Às vezes esta ou aquela obra surgem-nos como objetos negociando o seu próprio sentido, estruturas reflexivas,  engalfinhadas consigo mesmas. Já é hábito a diversidade de suportes, a oposição entre obras que parecem colagens e maquetes de miúdos que veem demasiada televisão, e coisas grandes, vacilando. Impõe-se-nos necessariamente à atenção “La Maison du Fada”, do artista francês Alexandre Périgot, uma estrutura tubular de alumínio motorizada que está presa a um eterno movimento de rotação bastante tedioso, e que cria o ruído de fundo que marca toda a exposição. Esta estrutura é conjugada com uma coleção de retratos de “fadas”, ou seja, personagens da cultura popular, a maioria deles saídos do pequeno e grande ecrã das produções hollywoodescas. Por si só a obra mastiga uma intriga algo inócua, mas depois está lá a um canto a placa que nos informa sobre aquilo que informou esta criação. A questão que se põe com esta arquitetura que parece dançar – uma reprodução cinética  da  “Cidade Radiosa”, de Le Corbusier à escala 1:15 – é se a arquitetura moderna pode levar as pessoas à loucura. Parece um comentário irónico e, no entanto, a convivência com a obra mergulha-nos cada vez mais na propriedade desta questão. Uma obra monumental mas aparentemente inofensiva começa a adquirir aquela capacidade de maceração de certos pesadelos, com um ritmo a que somos incapazes de nos alhear. Como o vento que tanto bate em certas localidades e ilhas furando a paciência e até o juízo de quem lá vive.

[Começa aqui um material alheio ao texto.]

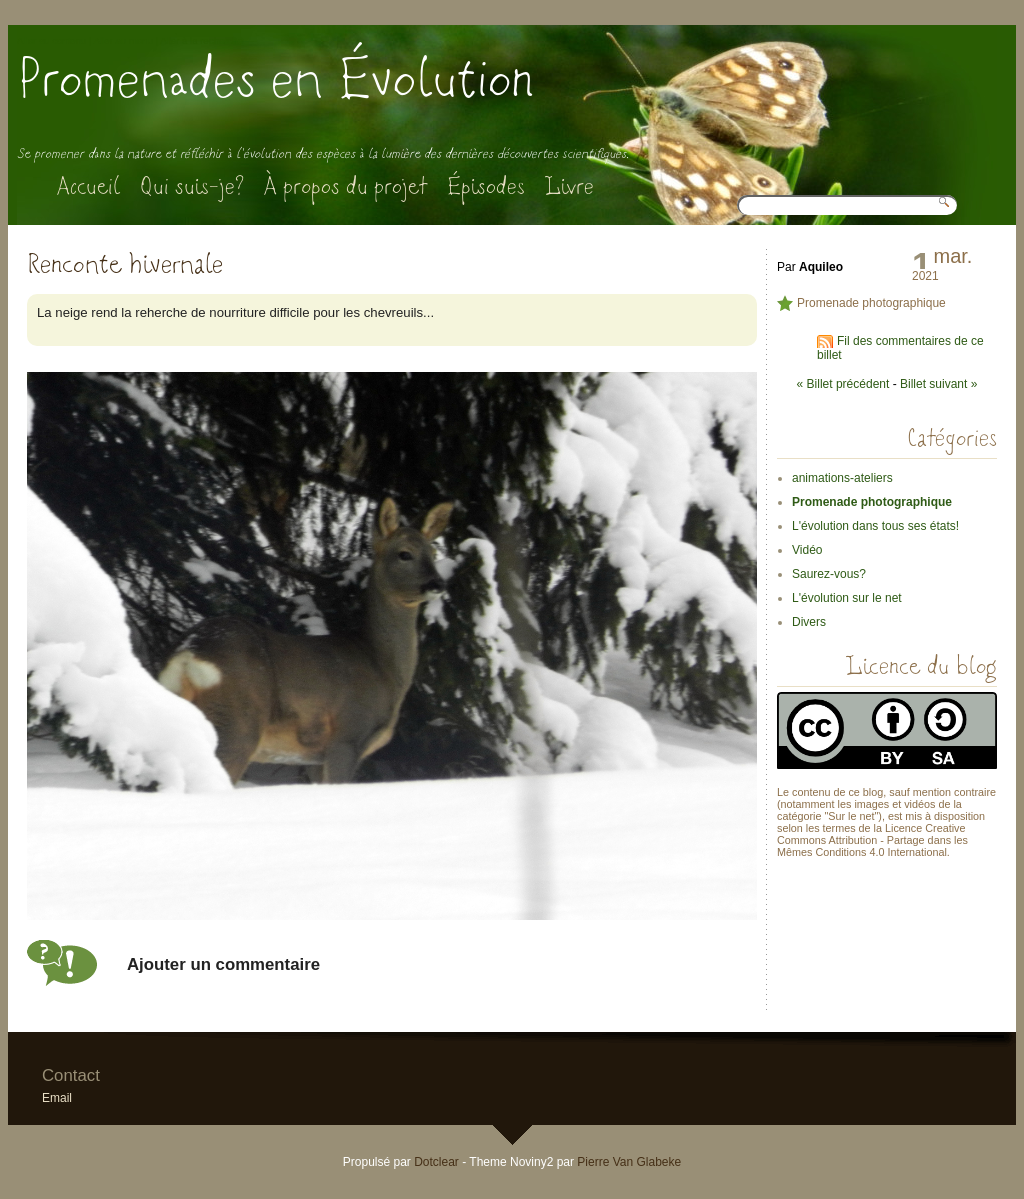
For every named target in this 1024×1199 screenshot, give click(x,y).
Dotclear (436, 1162)
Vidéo (807, 550)
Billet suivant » (938, 384)
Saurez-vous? (829, 574)
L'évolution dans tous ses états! (875, 526)
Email (57, 1098)
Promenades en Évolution (275, 79)
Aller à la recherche (201, 40)
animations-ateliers (842, 478)
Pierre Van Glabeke (629, 1162)
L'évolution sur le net (847, 598)
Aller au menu (123, 40)
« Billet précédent (843, 384)
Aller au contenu (51, 40)
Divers (809, 622)
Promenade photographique (871, 303)
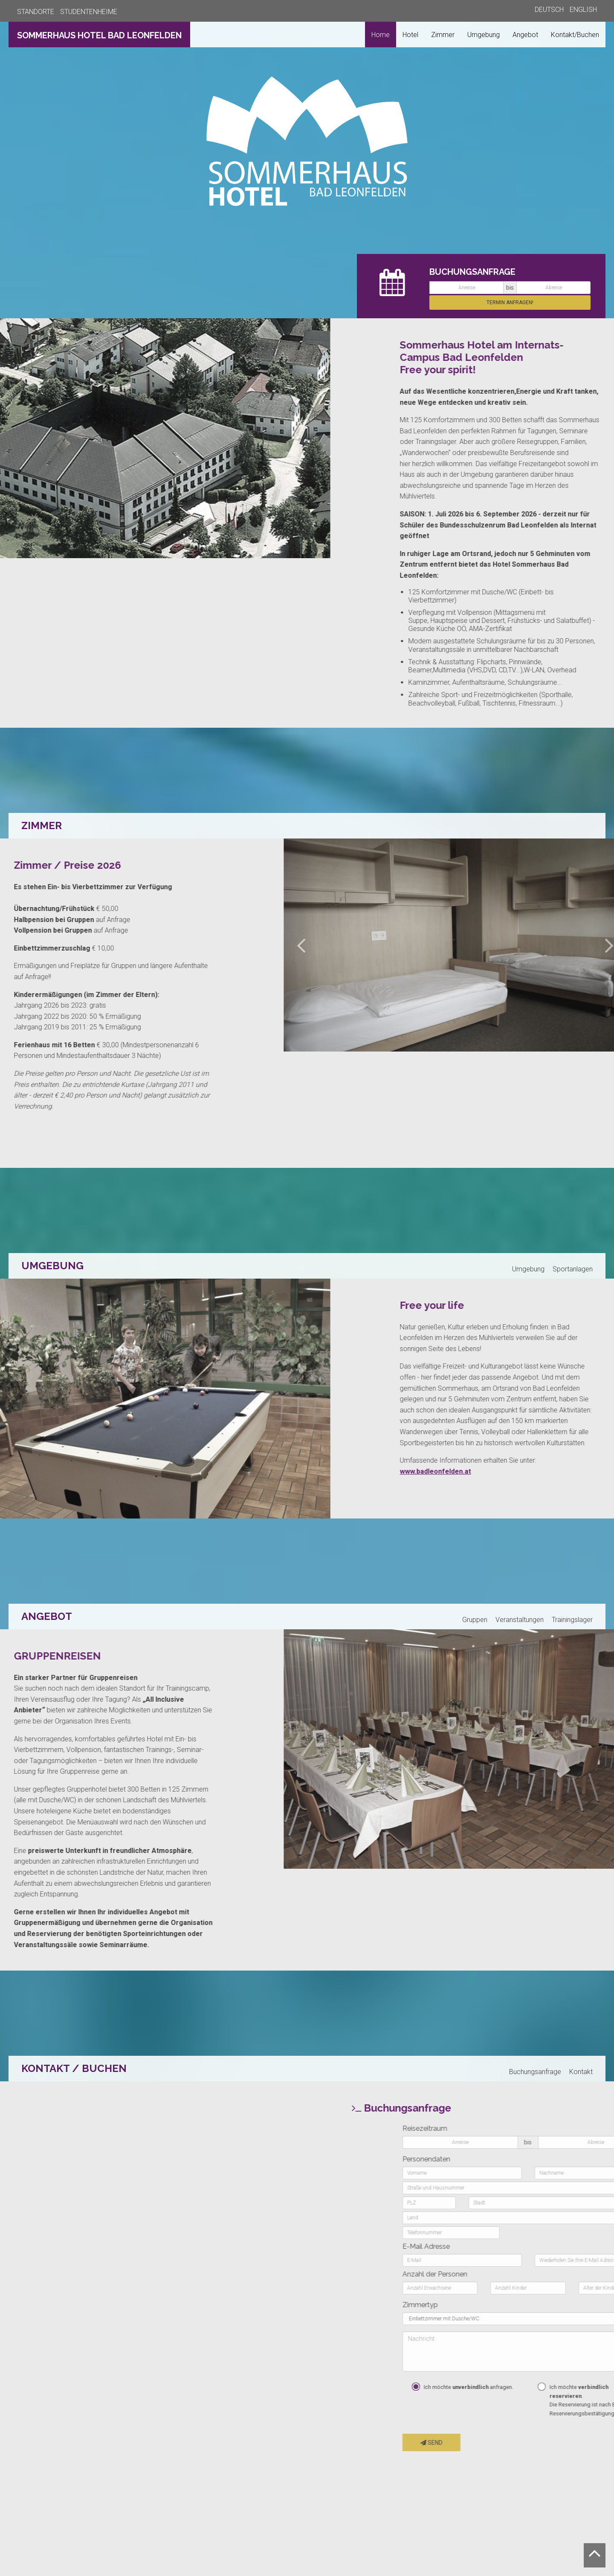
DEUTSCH (549, 10)
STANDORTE (35, 12)
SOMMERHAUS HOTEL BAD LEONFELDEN (99, 35)
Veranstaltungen (519, 1620)
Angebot (525, 35)
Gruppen (474, 1620)
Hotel (410, 35)
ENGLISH (583, 10)
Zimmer (443, 35)
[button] (530, 945)
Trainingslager (572, 1620)
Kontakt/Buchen (575, 35)
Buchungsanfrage (535, 2072)
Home (380, 35)
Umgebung (483, 35)
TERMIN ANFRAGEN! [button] (510, 302)
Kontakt (581, 2072)
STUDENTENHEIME (88, 12)
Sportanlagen (573, 1269)
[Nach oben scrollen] (594, 2555)
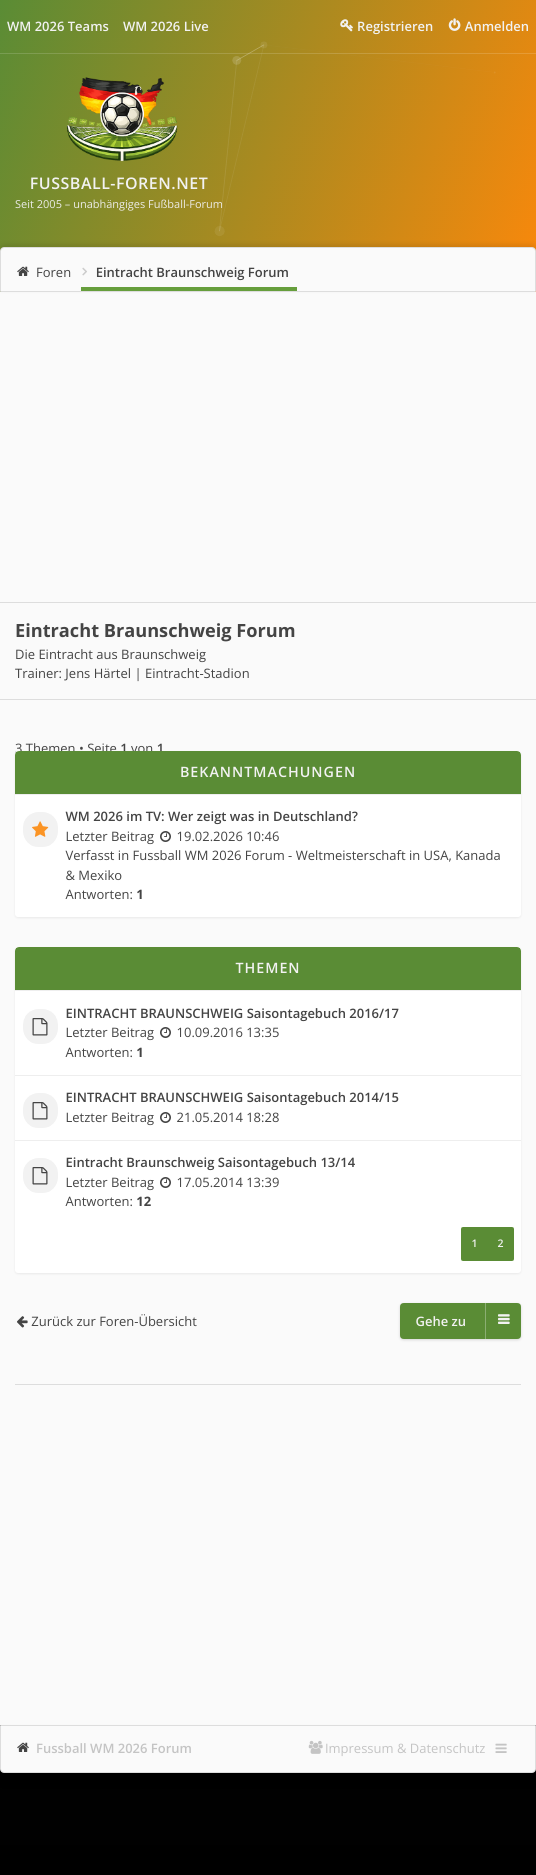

Baseada em factos verídicos, é irresistível a história por trás da estrutura. “Durante o desenvolvimento do projeto e antes da construção do edifício em Marselha, os detratores de Le Corbusier encomendaram um estudo a psiquiatras com o intuito de demonstrarem que os futuros residentes destas habitações corriam o risco de ficar loucos. Foi este episódio que deu o nome a este exemplar emblemático da arquitetura moderna: Maison du Fada (Casa dos Loucos)”.

Falta espaço para falar da outra exposição, “Arquivo e Democracia”, que se constitui como um ensaio audiovisual a partir de fotografias e filmes de José Maçãs de Carvalho, captados entre 2009 e 2011, em Central, o distrito financeiro de Hong Kong e, em 2012, nessa mesma área, junto ao Hong Kong and Shangai Bank. Fica prometido um encontro com a obra de um artista português interessado naquele vinco íntimo em que a realidade parece ela mesma pôr-se a imaginar.